(The task) Using the entries below, copy exactly each line from the line with "Given: Open the shopping bag cart icon" up to and including the line with "This screenshot has width=800, height=500.", with every picture left out.
**** Provided entries
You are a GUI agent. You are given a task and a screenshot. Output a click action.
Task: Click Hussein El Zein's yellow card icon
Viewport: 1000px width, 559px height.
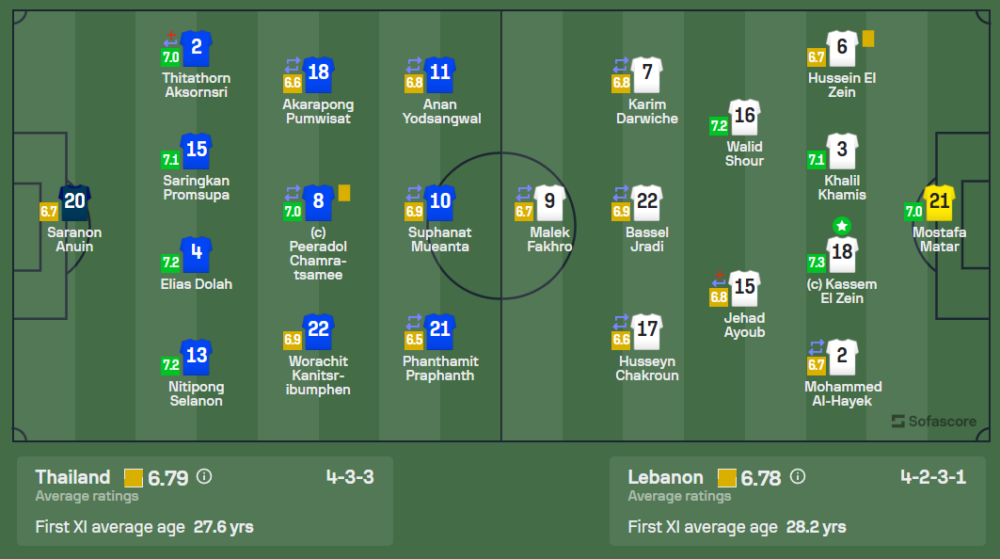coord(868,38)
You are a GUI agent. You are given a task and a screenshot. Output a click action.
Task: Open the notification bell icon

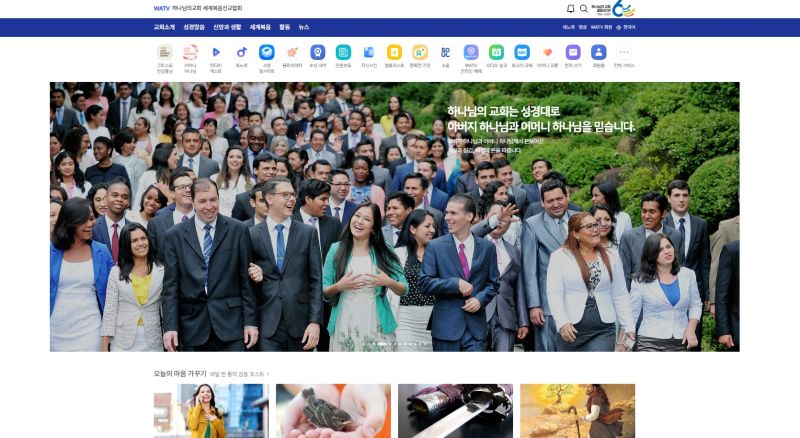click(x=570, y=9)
********
**** Provided entries
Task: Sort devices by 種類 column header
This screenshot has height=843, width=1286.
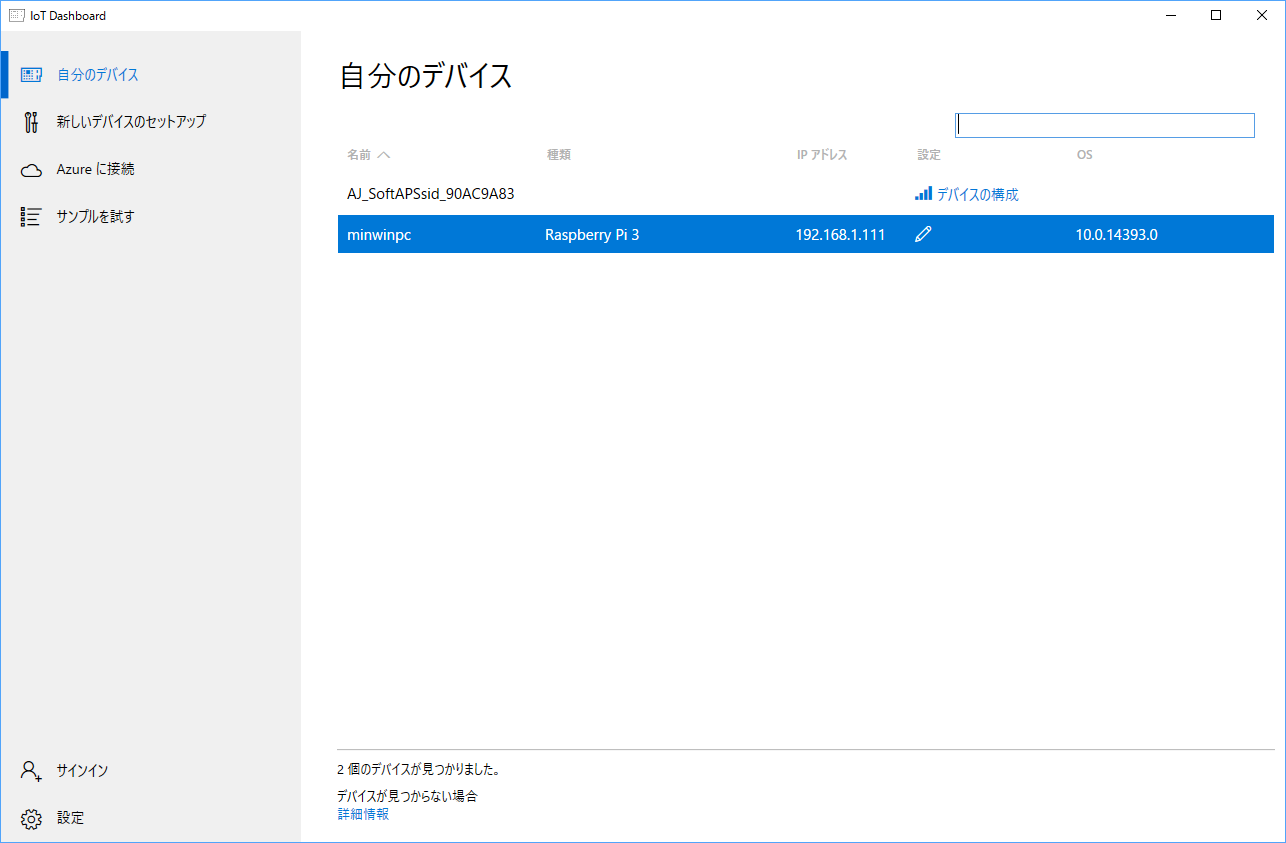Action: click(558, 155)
********
**** Provided entries
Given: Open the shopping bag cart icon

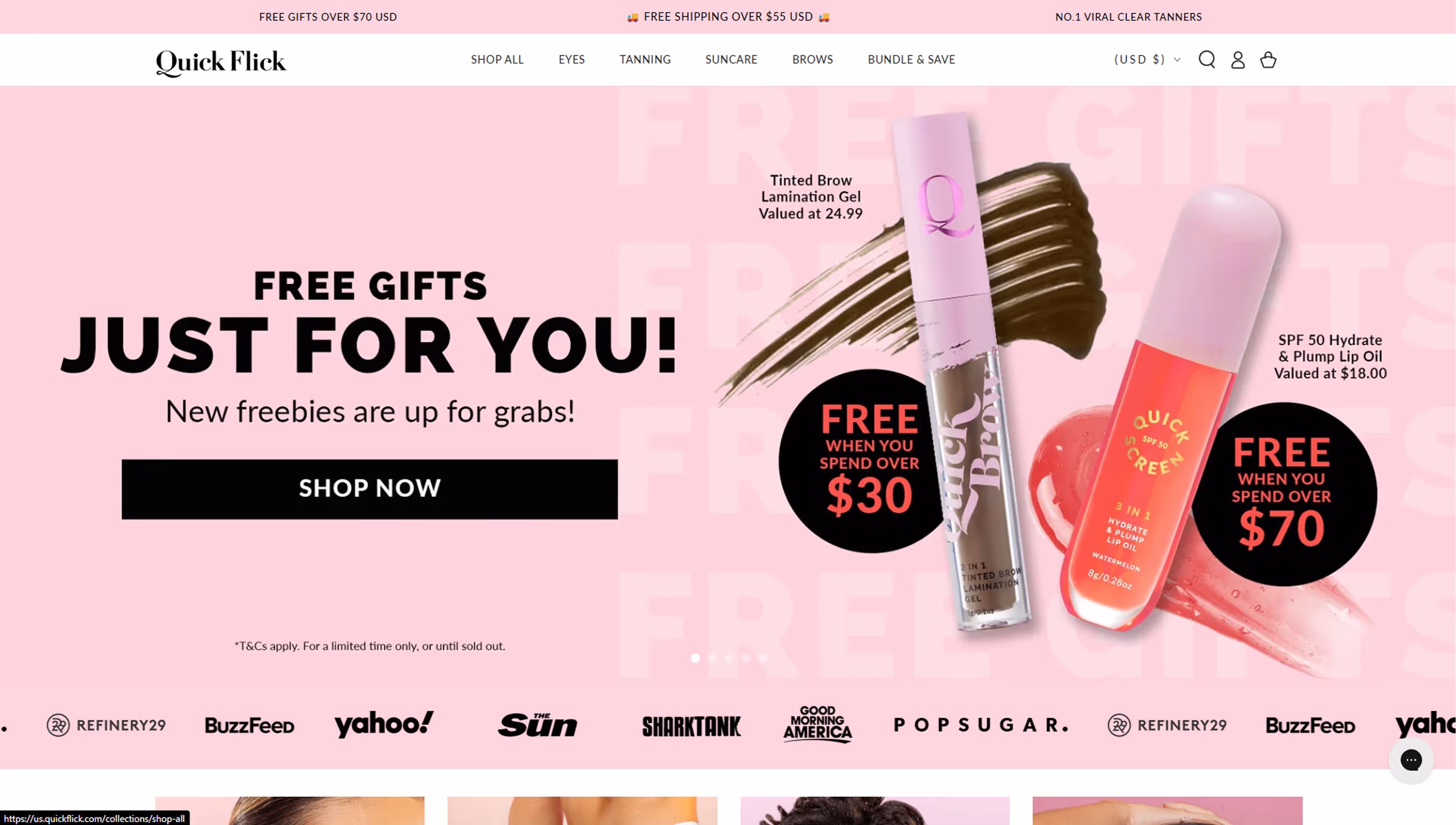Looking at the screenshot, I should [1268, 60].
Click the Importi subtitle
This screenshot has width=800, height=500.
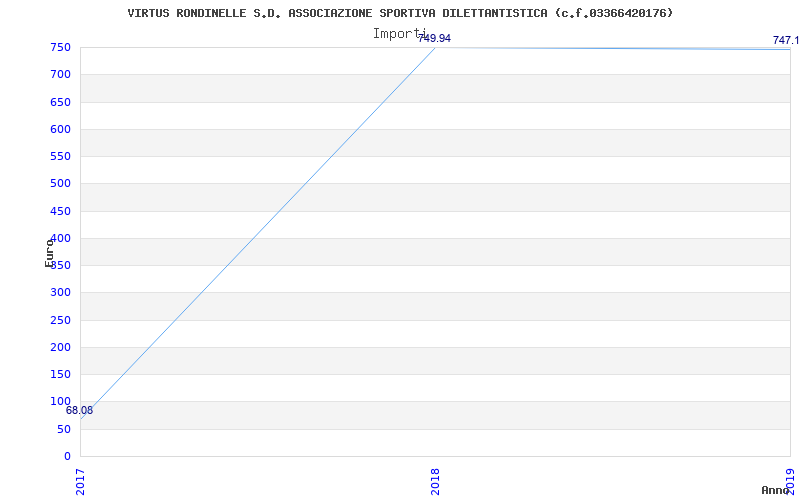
********
(Written solution)
Given: Open the shopping bag cart icon

Looking at the screenshot, I should [1268, 60].
Click the Importi subtitle
This screenshot has width=800, height=500.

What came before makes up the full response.